Une ville crasseuse… Des prédateurs en embuscade lorsqu’apparaît une jeune fille sublime, émergeant nue d’un tunnel de métro désaffecté… Greg Rucka et Toni Fejzula nous entraînent dans un récit fantastique et horrifique, hypnotique à souhait…

Veil n’a aucun souvenir. Elle ne sait ni qui elle est, ni d’où elle vient. Elle émerge en pleine ville, captant immédiatement le regard des hommes. Elle se met alors en quête de son passé, de qui elle est – ou plutôt de ce qu’elle est vraiment –, sans savoir à qui elle peut faire confiance. Est-elle un simple objet de désir que les prédateurs convoitent, ou une force bien plus terrifiante encore ?

Pas d'avis pour le moment.

Alors qu’aujourd’hui, la France est inondée sous les traductions de comics, on découvre toujours de nouvelles choses arriver dans la langue de Molière. Sorti un peu de nulle part, Veil est un album assez atypique. Peut-être que Delcourt s’est décidé à le publier principalement grâce à sa tête d’affiche : Greg Rucka. Pourtant, assez étonnamment, ce n’est peut-être pas lui la star de ce récit complet.

[DONNÉES FOURNIES]
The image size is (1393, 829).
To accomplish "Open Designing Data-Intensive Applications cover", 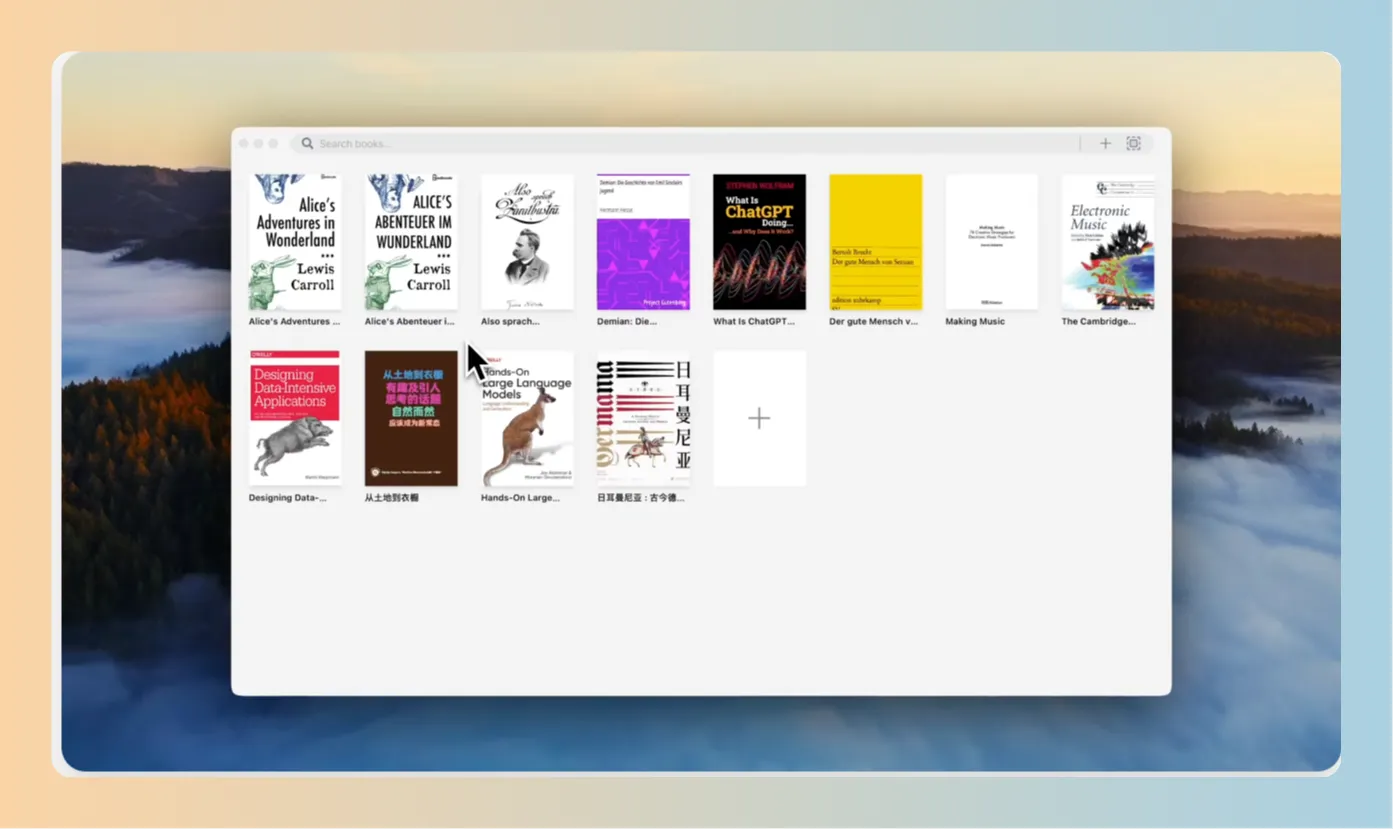I will 295,418.
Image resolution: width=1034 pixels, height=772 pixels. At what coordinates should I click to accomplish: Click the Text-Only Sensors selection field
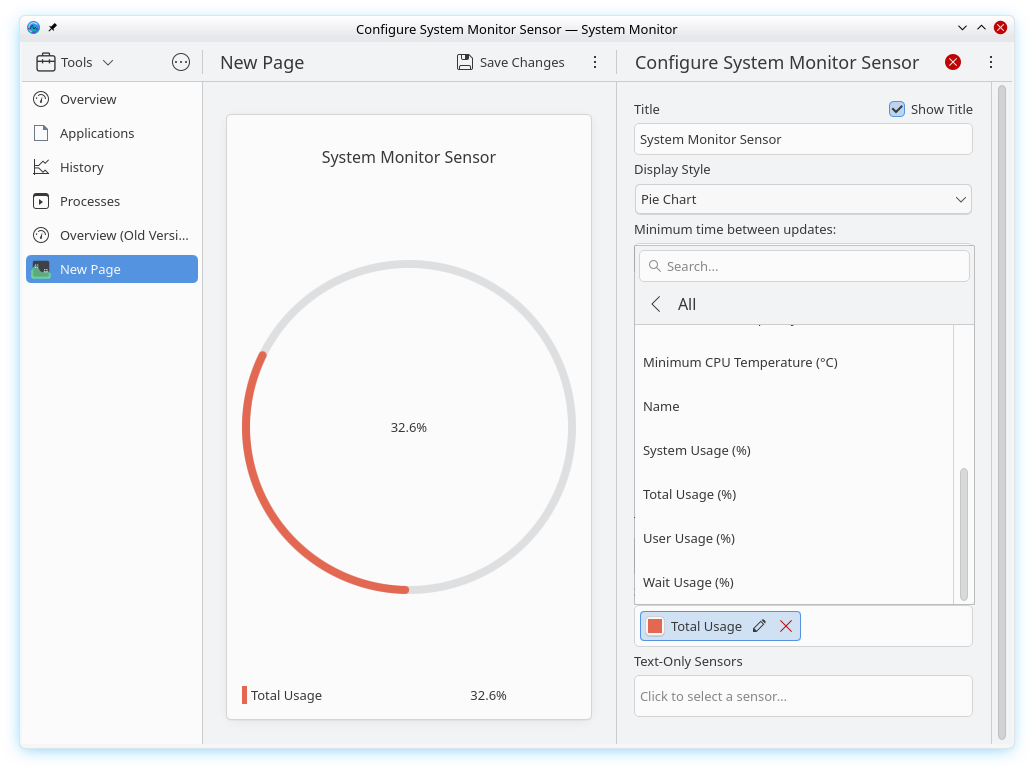tap(803, 696)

[LA CONSIGNE] Extrayez de l'extrait, s'il vous plaît, le passage allant de « Une ville crasseuse… » jusqu'à « pour le moment. », sans en modifier un seul mot.

[SORTIE COMPLÈTE]
Une ville crasseuse… Des prédateurs en embuscade lorsqu’apparaît une jeune fille sublime, émergeant nue d’un tunnel de métro désaffecté… Greg Rucka et Toni Fejzula nous entraînent dans un récit fantastique et horrifique, hypnotique à souhait…

Veil n’a aucun souvenir. Elle ne sait ni qui elle est, ni d’où elle vient. Elle émerge en pleine ville, captant immédiatement le regard des hommes. Elle se met alors en quête de son passé, de qui elle est – ou plutôt de ce qu’elle est vraiment –, sans savoir à qui elle peut faire confiance. Est-elle un simple objet de désir que les prédateurs convoitent, ou une force bien plus terrifiante encore ?

Pas d'avis pour le moment.